Encouraged by this proof of principle, we investigated the structure of less-well-studied mammalian protein complexes. TRAPP is a multisubunit vesicle-tethering complex (Yu and Liang, 2012). In yeast, the core complex TRAPPI (subunits 1–6) can associate with subunits 9 and 10 to form TRAPPII or with subunit 8 to form TRAPPIII; all three TRAPPs have different functions. The mammalian TRAPP has only recently been characterized through genetic interactions and pull-down experiments (Bassik et al., 2013). PCA of our profiling data clearly support the postulated existence of a mammalian TRAPPIII complex consisting of subunits 1, 2, 2L, 3–5, 6A/6B, 8, and 11–13 (Figure 4C). In addition, we provide the first experimentally determined estimated TRAPPIII subunit stoichiometry (Figure 4D). In agreement with the yeast model, our data suggest an equimolar stoichiometry for all core subunits 1–6, except for subunit 3, which is present in two copies. In addition, it appears that the recently identified subunits 11 and 12 are also present in single copies, with subunit 13 probably less tightly associated. Finally, the fact that subunit 8 (the defining feature of TRAPPIII) is almost as abundant as the core subunits 1–6 implies that the majority of TRAPPI is part of TRAPPIII and that very little TRAPPI is “free” or part of TRAPPII in HeLa cells.
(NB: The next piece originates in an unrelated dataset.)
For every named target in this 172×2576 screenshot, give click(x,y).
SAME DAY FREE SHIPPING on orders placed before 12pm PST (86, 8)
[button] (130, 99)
The yeast Gid complex is a multisubunit E3 ligase with key regulatory functions in glucose metabolism (Menssen et al., 2012). The mammalian homologue has been termed the CTLH complex (Kobayashi et al., 2007), and its components have been implicated in regulation of endosomal trafficking (Heisler et al., 2011) and cell spreading (Valiyaveettil et al., 2008). Pull-down experiments have identified six members of the CTLH complex: ARMC8, C20orf11, MAEA, MKLN1, RANBP9, and RMND5 (Kobayashi et al., 2007). Our profiling data support this composition (Figure 4, E and F) but clearly indicate the presence of three further subunits: C17orf39 and WDR26, the human homologues of yeast GID4 and GID7, respectively; and VPRBP (the HIV-VPR binding protein), which has no homologue in yeast. VPRBP is a particularly intriguing new discovery. This protein associates as a substrate adaptor with the CRL4A E3 ligase CUL4A/DBB1/RBX1 (Romani and Cohen, 2012). The CRL4A complex is also present in our profiling data, but its profile is distinct from that of the CTLH complex (Figure 4, G and H). Furthermore, VPRBP has a LisH protein interaction domain, which is also present in several CTLH subunits (Menssen et al., 2012). Our data therefore suggest that VPRBP may have an additional function as a substrate adaptor in CTLH. Of importance, the HIV protein VPR is known to “highjack” VPRBP and its associated E3 ligase to trigger degradation of as-yet-unidentified targets (Romani and Cohen, 2012). We propose that the CTLH complex may also become a target of HIV-VPR and that it may play a role in HIV pathogenesis.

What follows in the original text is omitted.